This past Saturday at Manchester’s Veterans Memorial Park, more than 500 people showed up to support lesbian, gay, bisexual and transgender rights.
It was the first New Hampshire gay pride festival in 15 years.
But the lead up to this year’s festival was overshadowed by a donation from Nashua's Chick-fil-A.
“We’re fabulous, come march with us. We’re here, we’re queer, we’re fabulous."
On this hot and humid Saturday, New Hampshire’s LGBT community turned up the volume on its fight against discrimination.
"Two, four, six, eight, don’t pretend your kids are straight."
The Pride Fest looked like almost any other celebration at an outdoor park with a collection of food vendors and entertainment. But this daytime affair also had a panoply of slam poetry, Libertarian speeches and a drag show.
"I’m Sabrina Hex of Manchester, New Hampshire Queen."
Hex wears a bolero-styled ballroom dress she made herself.
She says that with the passage of gay marriage, many LGBT advocates didn’t think New Hampshire needed a pride fest. But Hex says:
"We’re still fighting to make sure that we keep our gay marriage. A lot of times it’s been up for repeal. We’ve kept it three times over so we’re gonna keep on keeping it. Our freedoms are pretty populist but don’t really have a community; we don’t really come to celebrate together."
In recent weeks, that community’s chance of unifying barely got off the ground.
Many gay rights activists were angry when they heard that Nashua’s Chick-fil-A franchise was going to give away free sandwiches.
The controversy centers on the corporation’s president, Dan Cathy, who frequently speaks out against marriage equality and supports gay conversion therapy.
Ian Struthers co-chairs Join the Impact-Massachusetts. His organization, along with another advocacy group, GetEqual Massachusetts, was planning to show up at the Manchester festival. But they backed out when they heard the organizers were allowing Chick-fil-A to participate:
"It’s incredibly naïve of them to allow this particular Chick-fil-A franchise owner to show up and donate a hundred dollars worth of sandwiches when this organization has donated millions to harming us.
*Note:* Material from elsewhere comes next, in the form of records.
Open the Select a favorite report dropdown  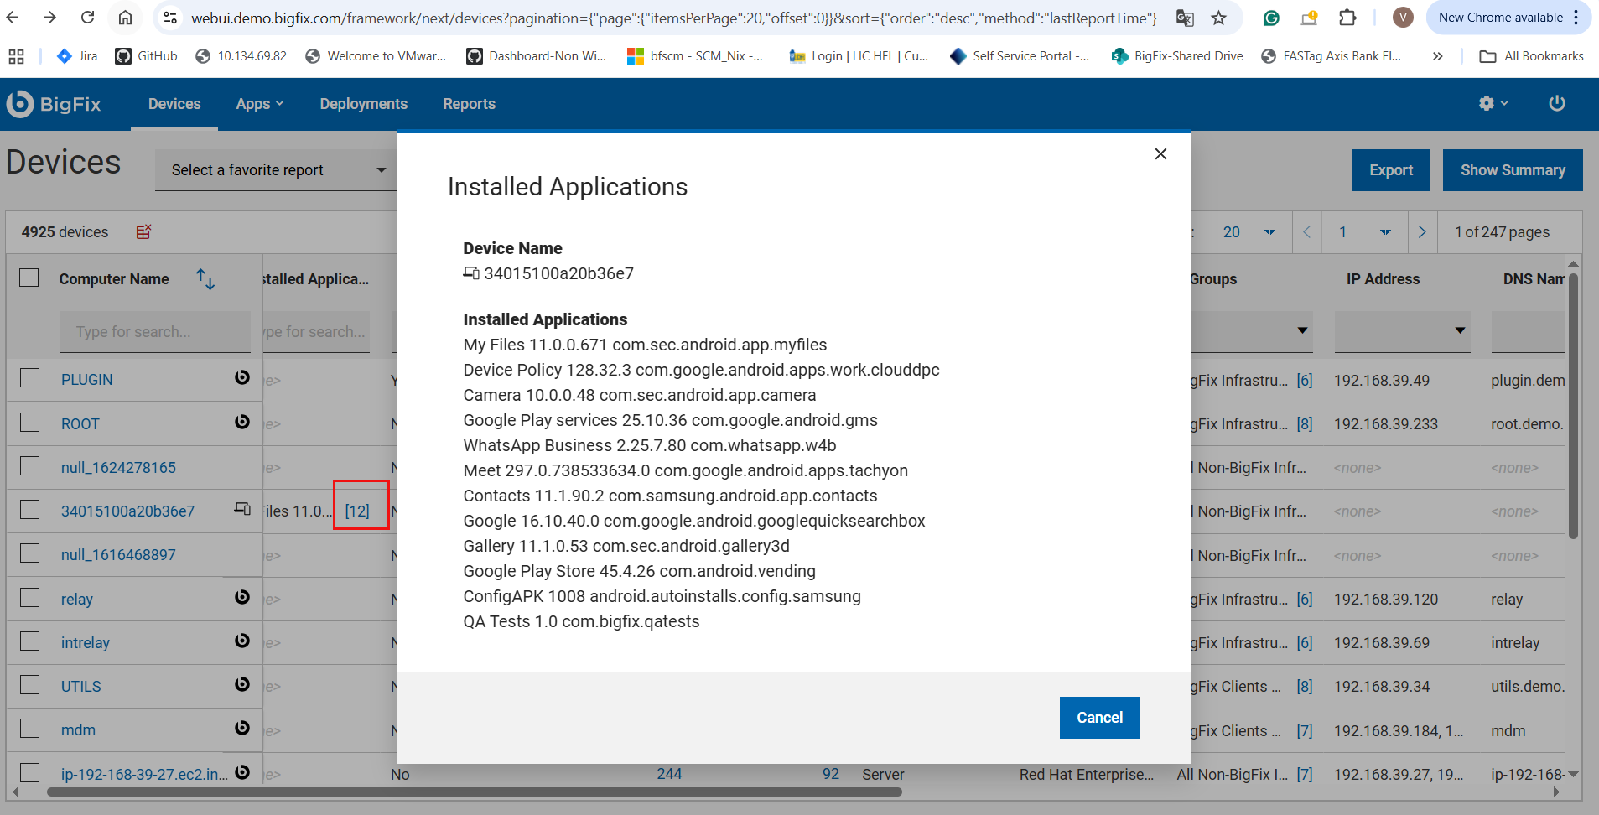(277, 170)
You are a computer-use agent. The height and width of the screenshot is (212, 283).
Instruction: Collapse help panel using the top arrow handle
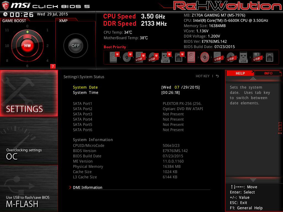[x=253, y=79]
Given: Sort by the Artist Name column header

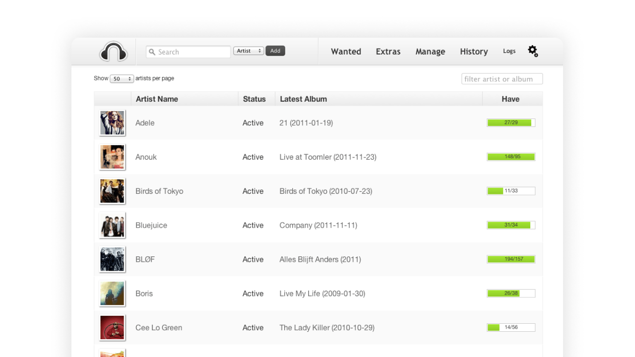Looking at the screenshot, I should [x=157, y=99].
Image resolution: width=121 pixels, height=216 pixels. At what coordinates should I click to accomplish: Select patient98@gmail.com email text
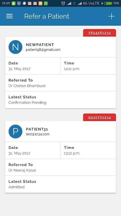click(x=43, y=50)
This franchise still has to give money to Chick-fil-A corporate. Therefore, Chick-fil-A corporate puts the money into their charity foundation, which funnels money into anti-LGBT hate groups."
"A lot of people want to be really angry about a lot of things."
That’s Tara Powell, one of the Pride Fest’s organizers.
"Here in New Hampshire, we have the freedoms to marry, we have adoption and we have one Chick-fil-A that wanted to do it. He’s a franchise owner. If we turn him away, what does that say for the rainbow of inclusion? The head of Chick-fil-A can say whatever he wants. We don’t have to like it. We’re doing whatever we want. And he doesn’t have to like it. It’s a bunch of free speech. That’s all it is."
Powell’s echoes the refrain of many Pride Fest attendees — many of whom are also allies of the Libertarian party.
"I’m Monica Dean. I’m originally from Ohio. I moved up here for the Free State Project."
As for the Chick-fil-A controversy, Dean says:
"We are strong on free speech. If you don’t want to support his business then don’t buy his chicken."
"Hi, would you like a sandwich. Yes, thank you. My pleasure..."
Meanwhile, two guys from Nashua’s Chick-fil-A were keeping a low profile. They stood behind a luggage stand with insulated bags handing out sandwiches.
Jeston Rodriguez from Manchester couldn’t eat hers fast enough — even though she’s boycotting the brand.
"I’m only eating because it’s free. I was sitting there, going, I want it so bad."
And that pretty much set the tone of the Pride Fest — a willingness to accept gestures from others, with room for debate.